La experiencia perdida de leer
Por Benly Vallejo*

23:03. "Hello miss, sorry it is late, but I have been struggling a lot with this graphic novel, I am really worried for tomorrow". Recibí este mensaje la noche antes de un examen.
El mensaje me despertó. Pude ignorarlo. No lo hice. Mientras leía, pensé en algo incómodo: no era solo un problema de esa estudiante. Era algo más amplio. Más silencioso.
Ya no sabemos leer. O peor aún, creemos que leer es simplemente una habilidad académica, una tarea que se completa, se entrega y se olvida, cuando en realidad es una experiencia que nos transforma. Y esa experiencia se está perdiendo.

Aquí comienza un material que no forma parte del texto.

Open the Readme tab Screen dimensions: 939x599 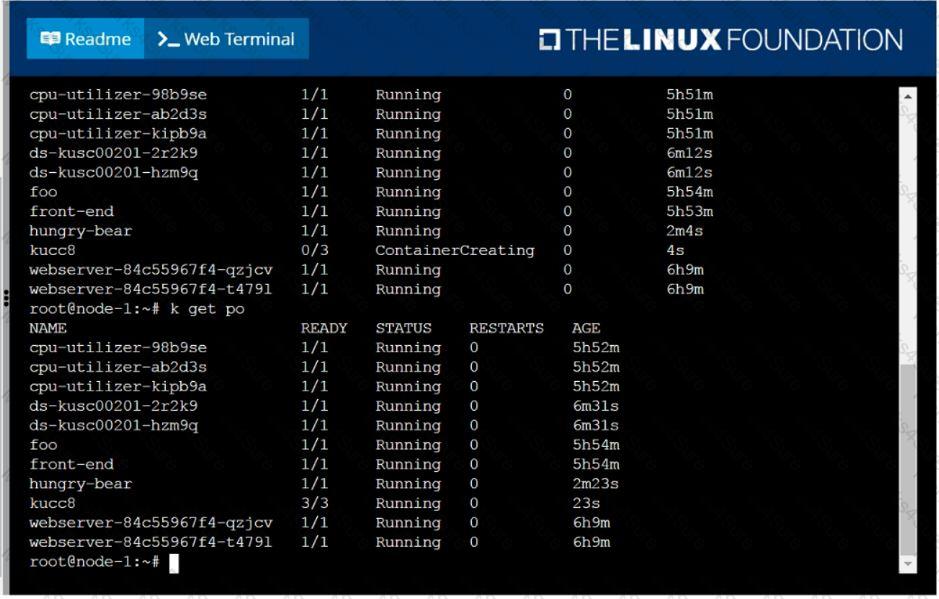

La paradoja es evidente. Nunca nos habíamos detenido para pensarlo, pero tenemos tanto acceso a historias: novelas, adaptaciones, resúmenes, videos explicativos. Incluso el libro que tanto le preocupaba, una novela gráfica, debería, en teoría, facilitar la comprensión. Imágenes, secuencias visuales, contexto. Todo está ahí.
Y aún así, no es suficiente. Porque el problema no es el formato, sino la relación que hemos construido con la lectura.
Leer exige, demanda tiempo; exige algo que cada vez evitamos más: lentitud! Atención. La incomodidad de no entender inmediatamente. La capacidad de permanecer en una página sin la recompensa instantánea de una notificación, un scroll o un "like".
La tecnología, nuestra aliada diaria, no destruyó la lectura. Pero sí nos entrenó para consumir en lugar de sumergirnos.
Por eso un estudiante puede seguir la trama de una serie de diez horas, pero sentirse perdido después de leer diez páginas de una novela. No es falta de inteligencia. Es falta de práctica en la profundidad. Y ahí comienza nuestra responsabilidad.
Cuando enseñamos literatura como contenido, fechas, términos, evaluaciones, reforzamos la idea de que leer es simplemente otra obligación. Pero cuando les recordamos a nuestros jóvenes que leer es entrar en otra conciencia, otra vida, otra realidad, todo cambia. Leer no es pasar páginas. Es permitir que las páginas nos transformen.
Esa noche respondí el mensaje. No con una solución inmediata, sino con una invitación más difícil: volver a leer, lentamente, sin el miedo de no entenderlo todo de inmediato, sin buscar la respuesta correcta desde la primera línea. ¿Existe acaso una respuesta correcta?
Porque el verdadero problema no es que los estudiantes no sepan leer. Es que muchos ya no saben lo que significa realmente leer.